"""
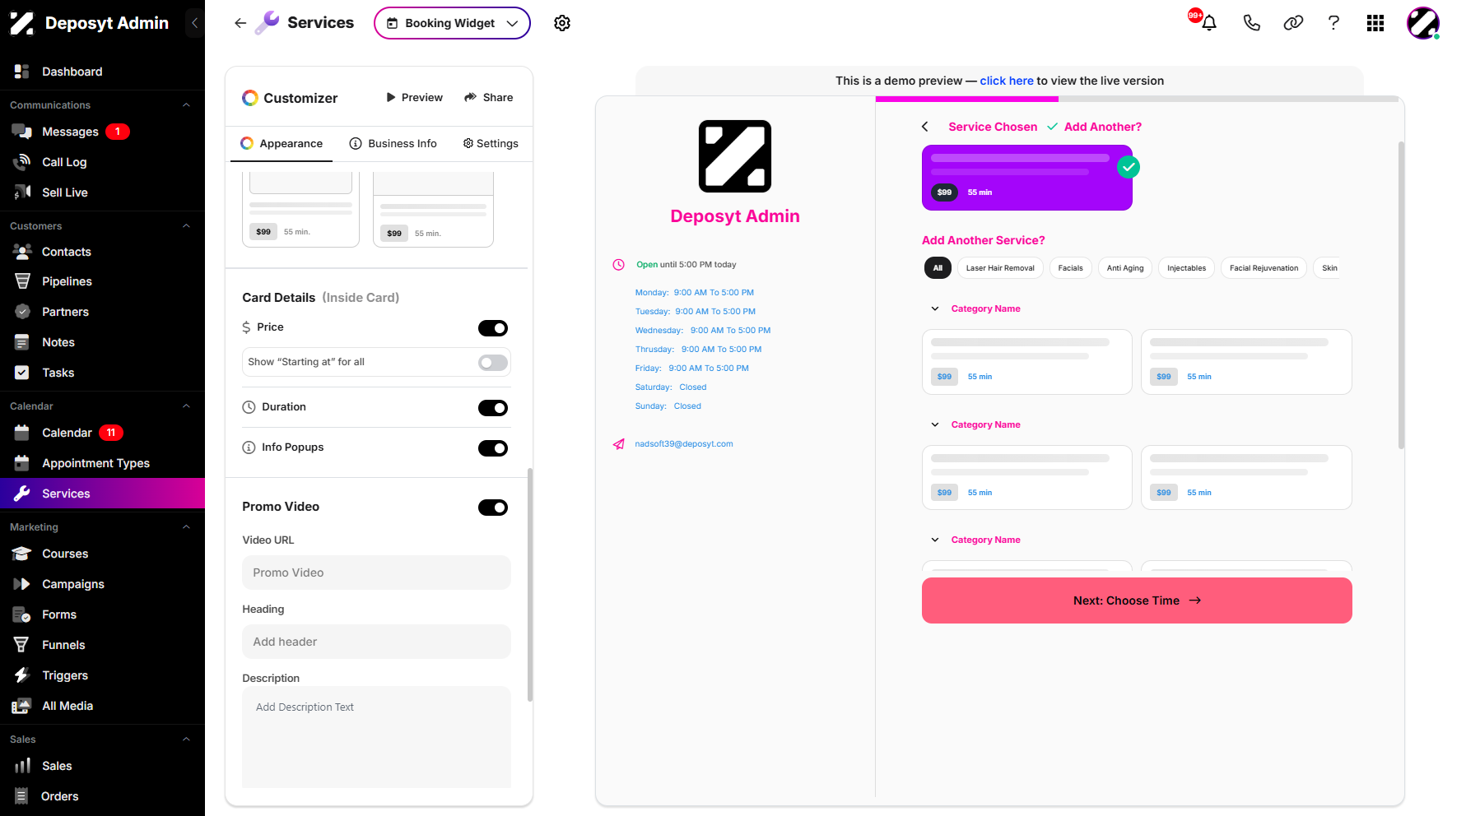Open the help question mark icon
Screen dimensions: 1466x816
[1333, 23]
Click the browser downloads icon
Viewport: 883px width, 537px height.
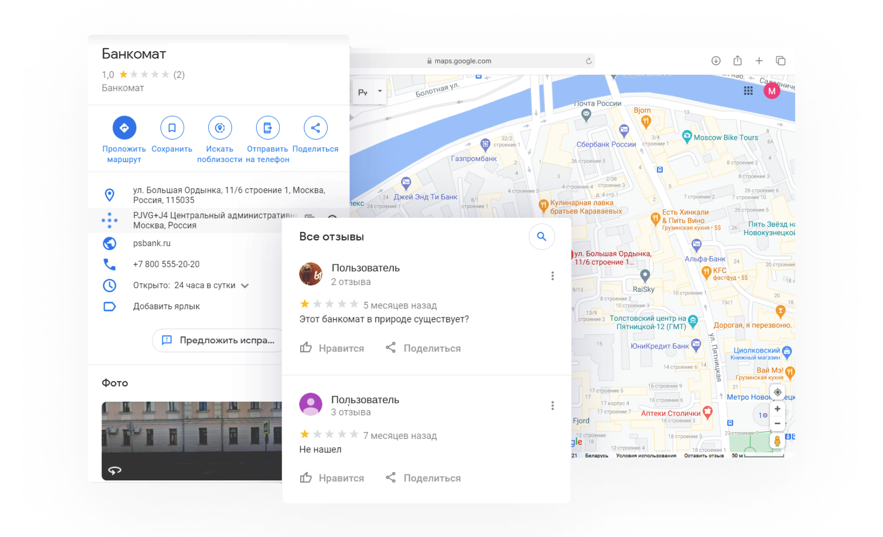click(x=716, y=61)
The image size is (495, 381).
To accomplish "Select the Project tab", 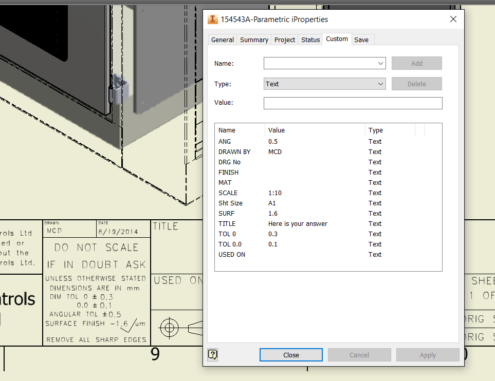I will [x=284, y=40].
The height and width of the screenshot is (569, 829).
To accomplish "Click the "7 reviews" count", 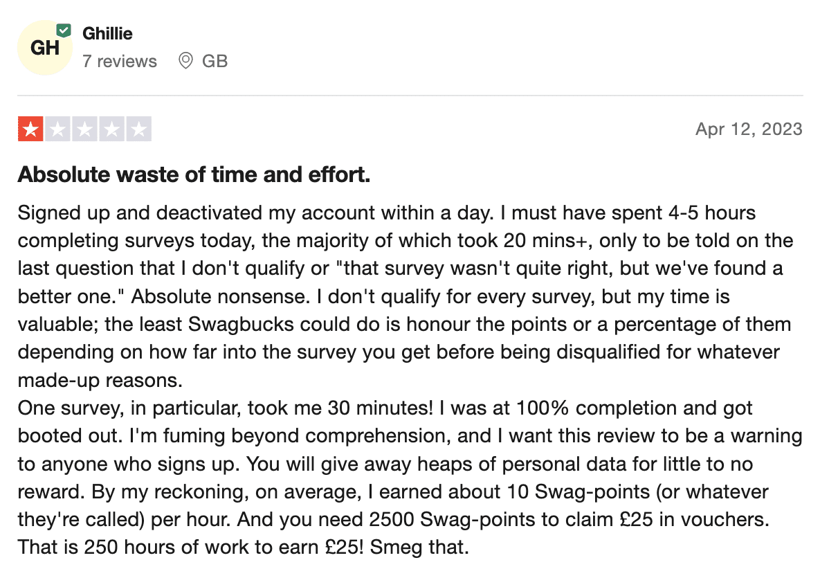I will (120, 62).
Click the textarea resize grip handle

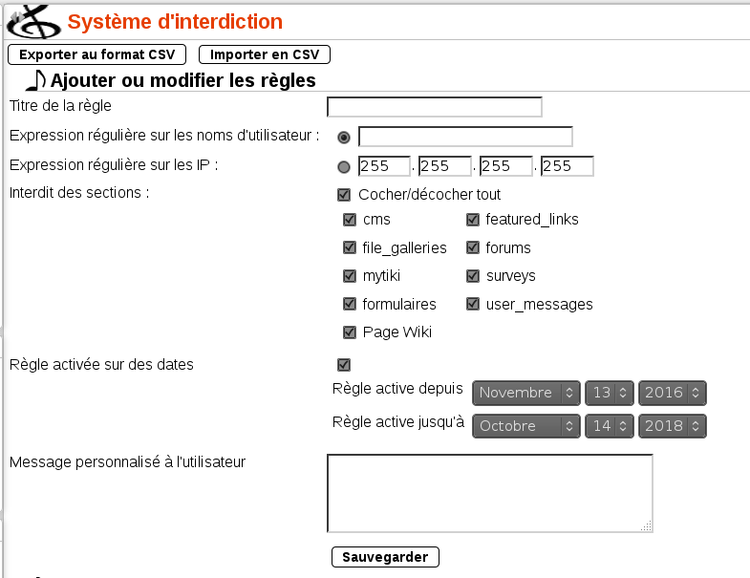[x=647, y=525]
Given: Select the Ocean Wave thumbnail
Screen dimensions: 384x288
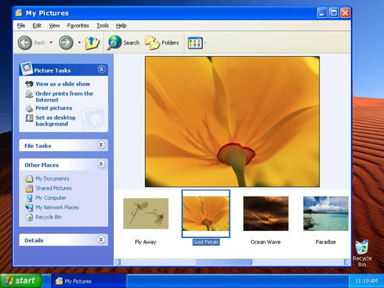Looking at the screenshot, I should (266, 214).
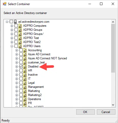Select the Azure AD Connect NOT Synced item
Screen dimensions: 118x123
click(47, 58)
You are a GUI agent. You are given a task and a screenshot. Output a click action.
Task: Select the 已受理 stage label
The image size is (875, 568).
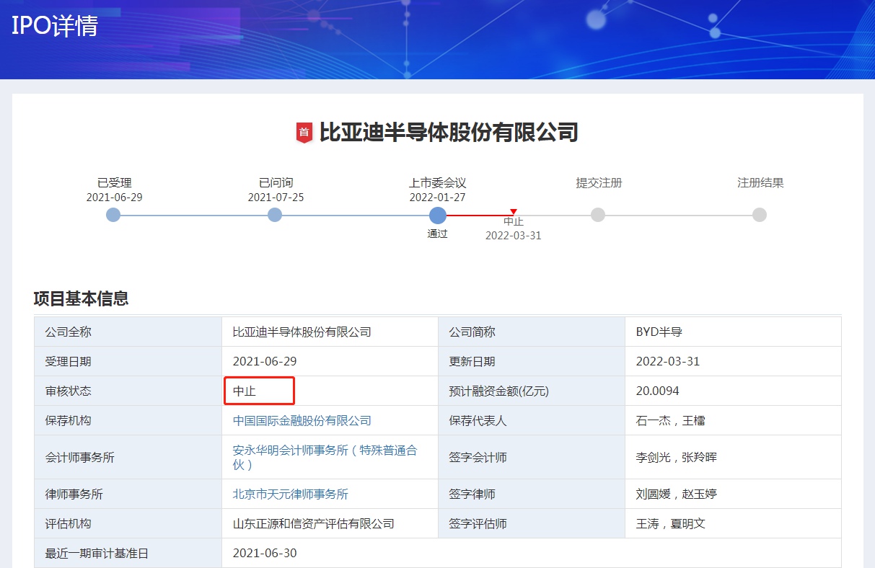point(113,183)
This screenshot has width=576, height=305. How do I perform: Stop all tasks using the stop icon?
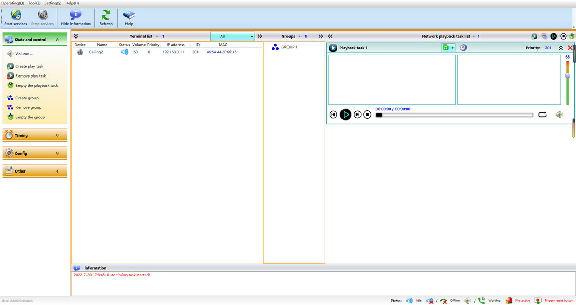pyautogui.click(x=564, y=36)
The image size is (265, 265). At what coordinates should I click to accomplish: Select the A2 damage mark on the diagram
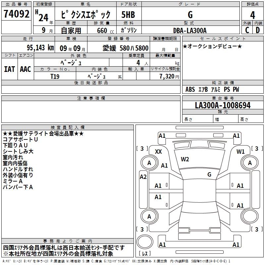[x=143, y=177]
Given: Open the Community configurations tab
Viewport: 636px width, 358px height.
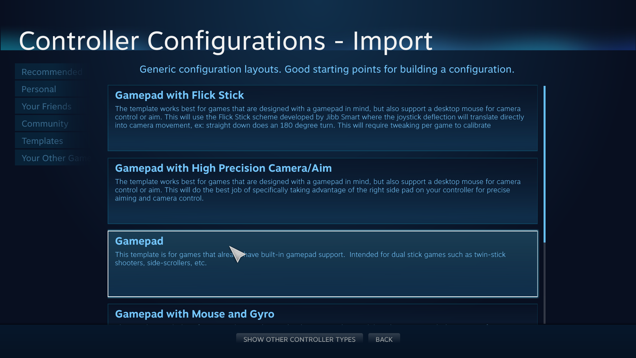Looking at the screenshot, I should [45, 124].
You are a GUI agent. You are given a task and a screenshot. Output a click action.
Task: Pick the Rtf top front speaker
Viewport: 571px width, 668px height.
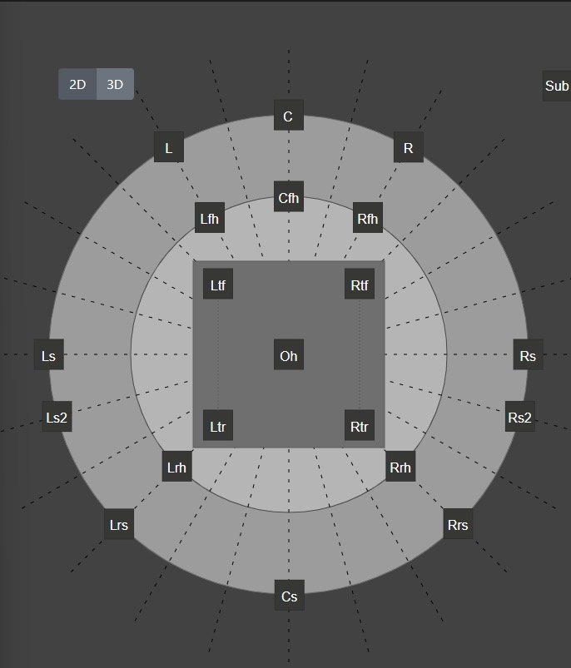click(x=360, y=285)
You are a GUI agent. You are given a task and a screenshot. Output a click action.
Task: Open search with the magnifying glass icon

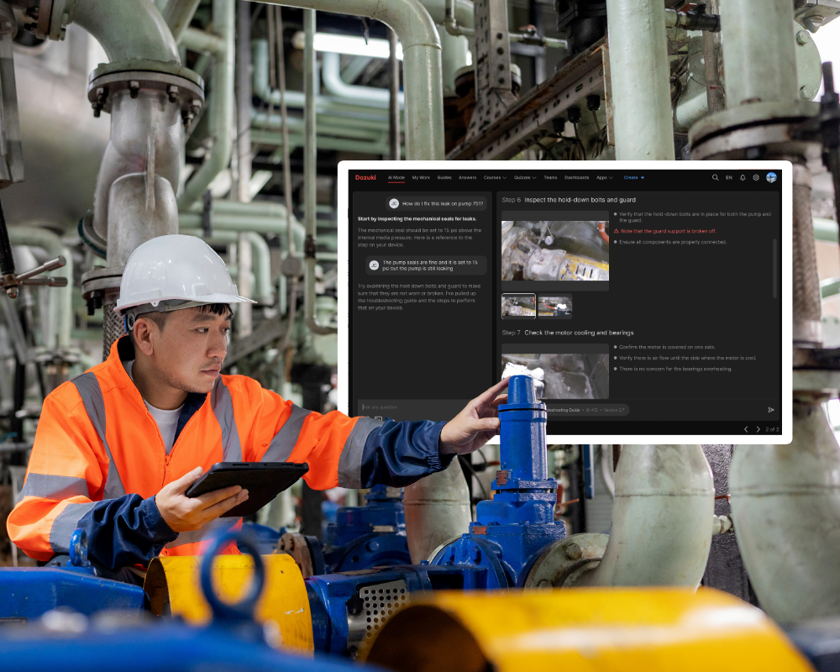715,177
"""
- Exercise objective -
Your task is to retype exactly the lines that run from the line with "Viewport: 571px width, 668px height." through the last line of the material, with the pictures left out.

- Answer -
Viewport: 571px width, 668px height.
click(x=360, y=285)
You are a GUI agent. You are given a task and a screenshot. Output a click action.
Task: Open search with the magnifying glass icon

715,177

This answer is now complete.